EXERCISE REQUIREMENTS -> Can you copy out all of the material below word for word, keeping every line as it stands?

RECORDS FOR THE TASK ->
--------------------------------------------------
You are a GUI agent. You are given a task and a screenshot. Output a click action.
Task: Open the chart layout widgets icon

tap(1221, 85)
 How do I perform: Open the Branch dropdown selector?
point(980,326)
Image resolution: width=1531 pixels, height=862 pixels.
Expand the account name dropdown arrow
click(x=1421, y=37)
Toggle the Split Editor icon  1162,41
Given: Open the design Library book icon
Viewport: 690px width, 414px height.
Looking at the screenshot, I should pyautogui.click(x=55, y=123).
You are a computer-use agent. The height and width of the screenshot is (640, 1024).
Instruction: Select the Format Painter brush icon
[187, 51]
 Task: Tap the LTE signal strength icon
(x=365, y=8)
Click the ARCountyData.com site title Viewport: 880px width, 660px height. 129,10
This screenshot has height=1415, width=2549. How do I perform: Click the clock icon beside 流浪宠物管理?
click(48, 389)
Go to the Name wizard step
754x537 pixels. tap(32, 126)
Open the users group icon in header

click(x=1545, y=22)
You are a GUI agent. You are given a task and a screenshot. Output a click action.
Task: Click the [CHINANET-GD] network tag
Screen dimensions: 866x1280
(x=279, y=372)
--------------------------------------------------
EXERCISE ANSWER ->
You are a GUI agent. You are given a task and a screenshot. Output a click action.
Task: Open the chart layout widgets icon

tap(1221, 85)
 How do I perform: Open the Branch dropdown selector?
point(980,326)
Image resolution: width=1531 pixels, height=862 pixels.
Expand the account name dropdown arrow
click(x=1421, y=37)
Toggle the Split Editor icon  1162,41
Given: Open the design Library book icon
Viewport: 690px width, 414px height.
Looking at the screenshot, I should pyautogui.click(x=55, y=123).
You are a computer-use agent. The height and width of the screenshot is (640, 1024).
Instruction: Select the Format Painter brush icon
[187, 51]
 Task: Tap the LTE signal strength icon
(x=365, y=8)
Click the ARCountyData.com site title Viewport: 880px width, 660px height. 129,10
This screenshot has height=1415, width=2549. How do I perform: Click the clock icon beside 流浪宠物管理?
click(48, 389)
Go to the Name wizard step
754x537 pixels. tap(32, 126)
Open the users group icon in header

click(x=1545, y=22)
You are a GUI agent. You are given a task and a screenshot. Output a click action.
Task: Click the [CHINANET-GD] network tag
Screen dimensions: 866x1280
(x=279, y=372)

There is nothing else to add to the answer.